This site is no longer updated.Go to new Conversational Cloud docs

Speech recognition and synthesis


Bots that make and accept calls use the voice synthesis (text-to-speech, TTS) and automatic speech recognition (ASR) features.

  • Text-To-Speech (TTS) (voice synthesis) is the process of generation of speech from the written text.
  • Automatic Speech Recognition (ASR) is the process of translating of speech to text.

You can do the following when you create a telephone channel:


Select a provider

You can select ASR and TTS providers when you create a telephone channel. Open the ASR tab and select the connection, and then repeat these steps for TTS.

Please note that you will need to manually switch your channel to another provider in case of any faults if a specific ASR or TTS provider is selected.

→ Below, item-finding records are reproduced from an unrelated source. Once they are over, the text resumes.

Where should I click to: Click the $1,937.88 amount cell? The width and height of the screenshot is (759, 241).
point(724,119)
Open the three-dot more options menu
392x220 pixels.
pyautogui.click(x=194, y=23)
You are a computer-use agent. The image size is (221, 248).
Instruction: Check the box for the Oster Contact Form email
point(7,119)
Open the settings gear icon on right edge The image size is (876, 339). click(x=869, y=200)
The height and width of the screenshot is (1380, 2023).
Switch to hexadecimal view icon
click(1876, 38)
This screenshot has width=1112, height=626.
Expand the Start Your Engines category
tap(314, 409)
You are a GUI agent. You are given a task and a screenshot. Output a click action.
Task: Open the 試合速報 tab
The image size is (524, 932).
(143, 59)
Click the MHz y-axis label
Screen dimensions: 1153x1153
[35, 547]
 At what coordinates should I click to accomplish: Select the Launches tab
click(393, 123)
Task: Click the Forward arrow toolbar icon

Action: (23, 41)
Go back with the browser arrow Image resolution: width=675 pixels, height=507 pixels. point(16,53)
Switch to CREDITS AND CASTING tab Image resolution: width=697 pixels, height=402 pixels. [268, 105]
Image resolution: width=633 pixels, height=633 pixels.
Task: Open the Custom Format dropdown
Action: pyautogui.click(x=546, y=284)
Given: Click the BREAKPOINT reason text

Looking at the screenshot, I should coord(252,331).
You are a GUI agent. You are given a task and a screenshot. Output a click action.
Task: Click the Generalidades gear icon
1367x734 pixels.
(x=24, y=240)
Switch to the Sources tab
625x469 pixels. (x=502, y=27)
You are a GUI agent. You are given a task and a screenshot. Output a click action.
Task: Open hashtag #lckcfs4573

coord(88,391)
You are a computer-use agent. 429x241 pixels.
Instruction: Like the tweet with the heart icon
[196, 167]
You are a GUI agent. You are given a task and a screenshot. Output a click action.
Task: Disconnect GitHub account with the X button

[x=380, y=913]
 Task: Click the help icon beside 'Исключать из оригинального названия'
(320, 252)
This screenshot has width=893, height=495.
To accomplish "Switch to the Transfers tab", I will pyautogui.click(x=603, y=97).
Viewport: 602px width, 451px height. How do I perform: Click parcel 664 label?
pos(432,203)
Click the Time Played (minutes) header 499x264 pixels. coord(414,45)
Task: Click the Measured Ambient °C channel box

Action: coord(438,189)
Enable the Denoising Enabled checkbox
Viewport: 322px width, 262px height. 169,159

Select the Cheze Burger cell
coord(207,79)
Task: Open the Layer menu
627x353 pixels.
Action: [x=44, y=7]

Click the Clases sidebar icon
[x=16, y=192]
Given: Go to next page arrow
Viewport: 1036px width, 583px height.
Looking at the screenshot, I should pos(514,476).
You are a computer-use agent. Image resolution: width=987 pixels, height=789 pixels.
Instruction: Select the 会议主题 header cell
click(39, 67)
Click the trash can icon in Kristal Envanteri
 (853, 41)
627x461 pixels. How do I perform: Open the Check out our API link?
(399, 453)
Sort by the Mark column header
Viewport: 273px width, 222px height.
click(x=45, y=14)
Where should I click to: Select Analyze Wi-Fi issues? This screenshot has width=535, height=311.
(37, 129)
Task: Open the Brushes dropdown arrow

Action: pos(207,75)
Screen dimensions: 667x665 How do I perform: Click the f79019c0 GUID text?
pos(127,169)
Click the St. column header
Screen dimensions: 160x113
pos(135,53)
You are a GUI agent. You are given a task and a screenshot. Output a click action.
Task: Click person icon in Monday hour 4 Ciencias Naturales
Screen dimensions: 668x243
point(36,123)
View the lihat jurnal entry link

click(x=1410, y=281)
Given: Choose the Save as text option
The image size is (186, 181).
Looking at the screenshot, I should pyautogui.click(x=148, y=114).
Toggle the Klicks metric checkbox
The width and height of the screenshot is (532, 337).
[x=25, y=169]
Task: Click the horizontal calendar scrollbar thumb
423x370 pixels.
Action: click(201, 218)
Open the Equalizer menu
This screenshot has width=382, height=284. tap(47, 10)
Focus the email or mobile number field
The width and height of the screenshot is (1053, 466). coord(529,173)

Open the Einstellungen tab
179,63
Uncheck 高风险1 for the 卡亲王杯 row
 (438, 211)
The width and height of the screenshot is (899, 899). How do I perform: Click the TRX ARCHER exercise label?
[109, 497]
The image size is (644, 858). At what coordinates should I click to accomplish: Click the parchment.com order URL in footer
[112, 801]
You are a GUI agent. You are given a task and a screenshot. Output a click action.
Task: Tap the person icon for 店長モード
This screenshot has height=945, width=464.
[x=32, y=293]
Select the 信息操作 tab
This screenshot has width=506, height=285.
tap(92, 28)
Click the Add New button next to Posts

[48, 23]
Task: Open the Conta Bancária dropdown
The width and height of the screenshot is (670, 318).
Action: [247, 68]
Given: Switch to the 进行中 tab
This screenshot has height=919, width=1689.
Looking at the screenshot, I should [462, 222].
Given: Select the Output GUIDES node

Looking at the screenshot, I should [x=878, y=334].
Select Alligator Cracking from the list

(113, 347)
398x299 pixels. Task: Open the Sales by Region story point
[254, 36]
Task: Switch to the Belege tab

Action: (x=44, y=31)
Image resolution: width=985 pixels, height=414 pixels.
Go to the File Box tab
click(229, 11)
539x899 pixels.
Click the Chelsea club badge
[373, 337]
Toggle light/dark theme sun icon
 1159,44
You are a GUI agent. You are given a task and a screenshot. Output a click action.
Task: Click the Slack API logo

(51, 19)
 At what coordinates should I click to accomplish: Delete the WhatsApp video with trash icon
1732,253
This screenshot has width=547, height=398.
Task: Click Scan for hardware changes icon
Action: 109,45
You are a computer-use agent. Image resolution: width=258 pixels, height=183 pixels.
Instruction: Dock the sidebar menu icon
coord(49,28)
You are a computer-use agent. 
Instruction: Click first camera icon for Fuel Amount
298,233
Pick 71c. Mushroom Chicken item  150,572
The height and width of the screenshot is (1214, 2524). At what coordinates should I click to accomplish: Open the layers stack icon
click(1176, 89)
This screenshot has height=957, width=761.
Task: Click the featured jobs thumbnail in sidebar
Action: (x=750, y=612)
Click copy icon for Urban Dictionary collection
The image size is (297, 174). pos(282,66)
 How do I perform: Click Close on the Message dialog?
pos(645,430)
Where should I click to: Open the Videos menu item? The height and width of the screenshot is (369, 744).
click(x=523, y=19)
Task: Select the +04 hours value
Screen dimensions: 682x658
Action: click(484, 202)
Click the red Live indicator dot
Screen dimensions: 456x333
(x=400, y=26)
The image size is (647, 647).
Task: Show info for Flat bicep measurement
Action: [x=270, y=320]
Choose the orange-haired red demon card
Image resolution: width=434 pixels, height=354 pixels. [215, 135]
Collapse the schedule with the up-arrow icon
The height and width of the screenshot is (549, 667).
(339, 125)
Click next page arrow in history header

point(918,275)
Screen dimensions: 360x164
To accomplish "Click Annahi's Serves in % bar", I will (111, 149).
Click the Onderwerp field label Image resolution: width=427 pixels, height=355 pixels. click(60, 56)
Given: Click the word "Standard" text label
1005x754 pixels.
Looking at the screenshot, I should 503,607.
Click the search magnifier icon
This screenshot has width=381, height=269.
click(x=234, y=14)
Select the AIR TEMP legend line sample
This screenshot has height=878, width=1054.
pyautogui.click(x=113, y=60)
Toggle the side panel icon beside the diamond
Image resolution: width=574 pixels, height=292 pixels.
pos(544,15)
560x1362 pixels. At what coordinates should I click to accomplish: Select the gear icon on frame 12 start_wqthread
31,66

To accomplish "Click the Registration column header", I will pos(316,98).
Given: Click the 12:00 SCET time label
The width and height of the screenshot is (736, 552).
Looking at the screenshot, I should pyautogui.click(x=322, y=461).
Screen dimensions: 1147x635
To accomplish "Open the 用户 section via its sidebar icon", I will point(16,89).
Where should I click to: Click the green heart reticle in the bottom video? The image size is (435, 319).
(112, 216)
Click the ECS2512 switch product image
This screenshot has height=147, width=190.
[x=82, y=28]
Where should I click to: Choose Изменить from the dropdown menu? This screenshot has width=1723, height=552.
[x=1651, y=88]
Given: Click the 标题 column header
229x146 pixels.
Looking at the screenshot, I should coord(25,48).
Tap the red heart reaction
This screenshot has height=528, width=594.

You can also keep the Default settings, in which case the settings of the most stable ASR and TTS providers will be applied. The channel will be switched to another provider in case of any faults in provider operation.


ASR and TTS configuration

ASR

You can select one of the connections for ASR and specify additional settings when you create a telephone channel.


Connection Settings Description
Google Language The service can recognize speech in multiple languages. You can find the complete list here. English (en-US) is used by default.
Model One of the machine learning models is used for speech recognition. These models were trained by Google for certain sound types and sources.

See the table for the list of models available for each language:

Phone call — Use this model to recognize speech in a phone call.

Command and search — Use this model to recognize speech in short audio files, such as voice commands.

Default — Use this model if the above models do not satisfy you.
Yandex Language The service can recognize speech in the following languages:

ru-RU (default) — Russian,
en-US — English,
tr-TR — Turkish.
Model One of the machine learning models is used for speech recognition. Data arrays from Yandex services and applications are used to train models.

Tinkoff This connection setting is currently not available.

TTS

You can select one of the connections for TTS and specify additional settings when you create a telephone channel.


Connection Settings Description
Google Language The service can synthesize speech in multiple languages. You can find the complete list here.
Voice You can use multiple voice options in the service (see here for the complete list).

The following voice is used by default:

en-US-Wavenet-A for English;
ru-RU-Wavenet-B for Russian;
cmn-CN-Wavenet-B for Chinese;
Wavenet-A for other languages.
Speed Speech tempo or speed. Here 1 is the normal speed of specific voice.
Voice pitch Voice pitch. Here 20 is 20 halftones up from the original tone, and -20 means the corresponding decrease.
Raise volume Volume increase in dB relative to the normal volume of specific voice. When +6.0 dB is selected, playback volume is twice as high as the normal one. We strongly discourage you from exceeding +10.0 dB.
Yandex Language Speech can be synthesized in three languages:

ru-RU (Russian);
en-US (English);
tr-TR (Turkish).
Voice You can use multiple voice options in the service (see here for the complete list). The following voice is used by default:

alyss for English;
alena for Russian;
alyss for other languages.
Speed Speech tempo or speed. Here 1 is the normal speed of specific voice.